# [EXERCISE BRIEF]
Look through the data below for the line with "Given: Click the Help question mark icon", and transcribe it exactly together with each line after it up to and including the line with "The image size is (903, 666).". Give nothing else.
##### DATA EXCERPTS #####
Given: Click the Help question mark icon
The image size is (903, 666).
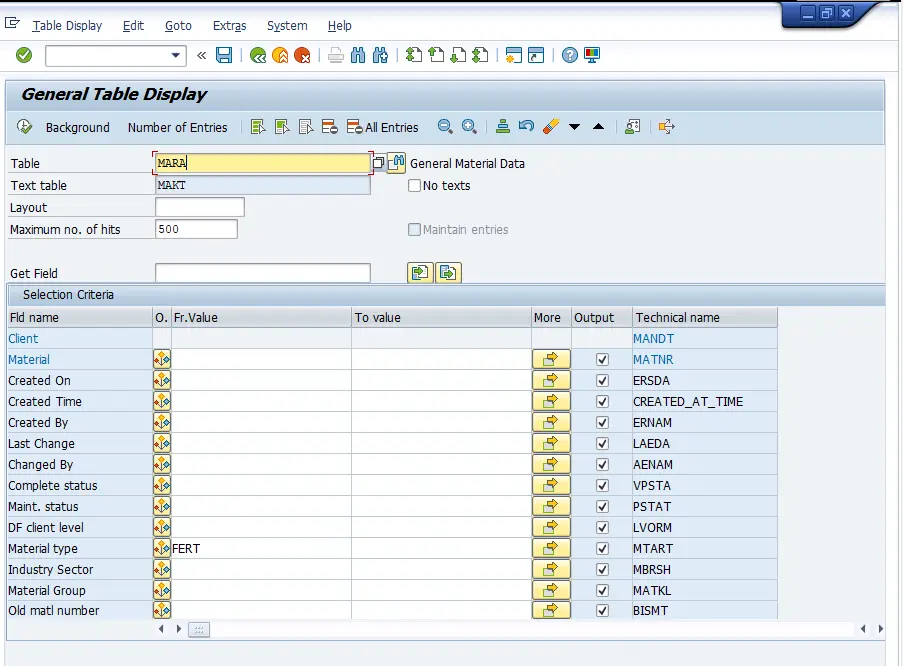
#####
##### DATA EXCERPTS #####
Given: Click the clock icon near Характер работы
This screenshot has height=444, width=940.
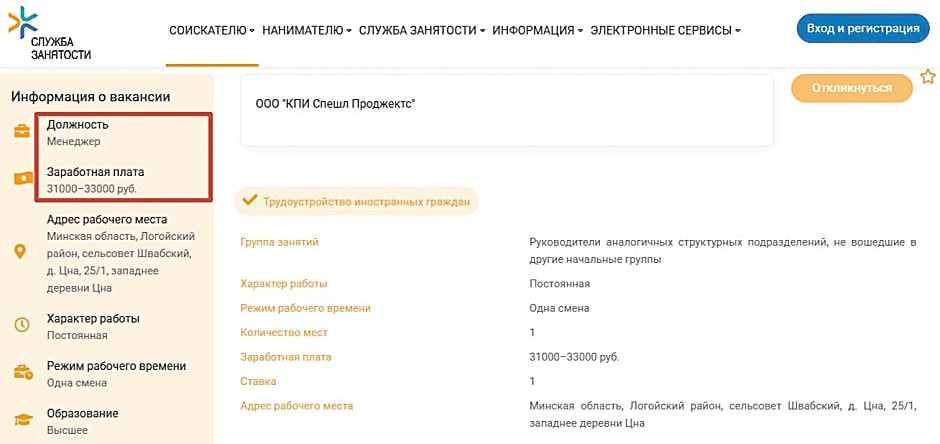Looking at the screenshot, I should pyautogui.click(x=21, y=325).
#####
# [WRITTEN SOLUTION]
Given: Click the Help question mark icon
The image size is (903, 666).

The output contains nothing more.